Dataset records:
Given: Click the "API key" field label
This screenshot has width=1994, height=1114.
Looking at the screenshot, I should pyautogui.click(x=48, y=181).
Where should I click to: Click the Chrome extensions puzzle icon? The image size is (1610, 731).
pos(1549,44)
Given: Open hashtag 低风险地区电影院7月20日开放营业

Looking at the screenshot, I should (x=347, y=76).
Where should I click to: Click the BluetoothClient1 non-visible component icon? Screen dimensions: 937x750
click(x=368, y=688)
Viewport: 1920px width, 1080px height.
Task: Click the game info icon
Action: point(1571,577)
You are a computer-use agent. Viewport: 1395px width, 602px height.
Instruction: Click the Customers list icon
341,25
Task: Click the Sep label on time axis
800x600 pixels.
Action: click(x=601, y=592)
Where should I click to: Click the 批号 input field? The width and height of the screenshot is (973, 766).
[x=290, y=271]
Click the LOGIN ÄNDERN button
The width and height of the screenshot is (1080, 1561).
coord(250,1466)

What to produce: Lay out every line of the records above as a numbered list, leaving out the blank lines.

Problem solution:
1. Given: Click the "API key" field label
2. This screenshot has width=1994, height=1114.
3. Looking at the screenshot, I should pyautogui.click(x=48, y=181).
4. Where should I click to: Click the Chrome extensions puzzle icon? The image size is (1610, 731).
5. pos(1549,44)
6. Given: Open hashtag 低风险地区电影院7月20日开放营业
7. Looking at the screenshot, I should (x=347, y=76).
8. Where should I click to: Click the BluetoothClient1 non-visible component icon? Screen dimensions: 937x750
9. click(x=368, y=688)
10. Viewport: 1920px width, 1080px height.
11. Task: Click the game info icon
12. Action: point(1571,577)
13. You are a computer-use agent. Viewport: 1395px width, 602px height.
14. Instruction: Click the Customers list icon
15. 341,25
16. Task: Click the Sep label on time axis
17. 800x600 pixels.
18. Action: click(x=601, y=592)
19. Where should I click to: Click the 批号 input field? The width and height of the screenshot is (973, 766).
20. [x=290, y=271]
21. Click the LOGIN ÄNDERN button
22. The width and height of the screenshot is (1080, 1561).
23. coord(250,1466)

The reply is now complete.